A Livorno la notizia attesa da tempo è arrivata lo scorso 10 settembre: la bioraffineria si farà. Una boccata d’ossigeno per quella che era la raffineria più vecchia d’Italia (1938) e che secondo i racconti di chi ci ha lavorato sentiva tutti gli anni che ha. Una notizia che ha visto esultare sia i sindacati che le amministrazioni interessate, cioè i Comuni di Collesalvetti e Livorno. E che però non cancella la complessità di una riconversione che è visibile innanzitutto nelle procedure: il provvedimento VIA con il quale è stata concessa l’autorizzazione è liberamente consultabile, ed è composto da 111 documenti allegati. In particolare in questa corsa alla bioraffinerie si continua a trascurare, ma sarebbe meglio dire sopravvalutare, l’impatto ambientale dell’intera filiera, come abbiamo raccontato più volte nello Speciale sui carburanti alternativi (qui). Utili anche le riflessioni allegate al comunicato stampa a firma del direttivo della Sinistra di Collesalvetti.

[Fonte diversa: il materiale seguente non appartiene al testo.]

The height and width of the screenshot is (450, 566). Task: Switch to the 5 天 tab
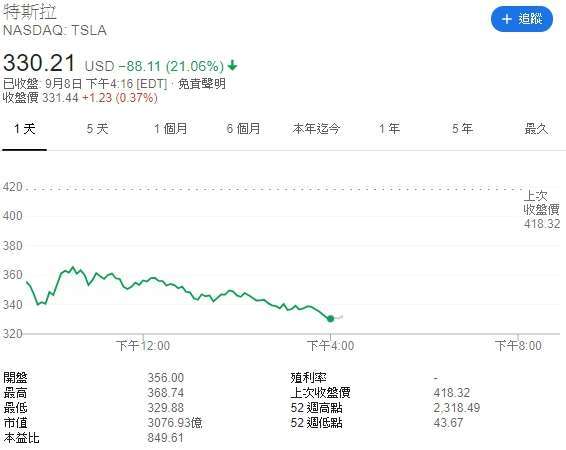[x=97, y=128]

“Partendo da quest’ultimo punto l’Istituto Superiore della Sanità ha dato parere favorevole ma con prescrizioni non di poco conto – si legge  – Si conferma come l’attuale raffineria abbia avuto un impatto non trascurabile sulla qualità dell’aria e sul profilo sanitario del territorio, mentre andrà verificato se il nuovo progetto apporterà tutti quei miglioramenti auspicati. Ci auguriamo che gli organi competenti vigilino attentamente sul rispetto di tali disposizioni dalle quali dipende il miglioramento delle condizioni ambientali e la salute dei cittadini. Noi continuiamo ad esprimere enorme preoccupazione, ma non perché noi prevediamo chissà che, ma rispetto a ciò che le RSU e le organizzazioni sindacali interne alla raffineria ci hanno espresso in questi mesi rispetto al mantenimento del livello occupazionale. Questo solo progetto, rispetto a ciò che è stata la raffineria fino a ieri, non potrà garantire l’attuale numero di occupati, né delle ditte esterne, né dei diretti Eni. Quindi ci chiediamo come fanno i sindaci di Livorno e Collesalvetti ad ostentare tanta tranquillità”.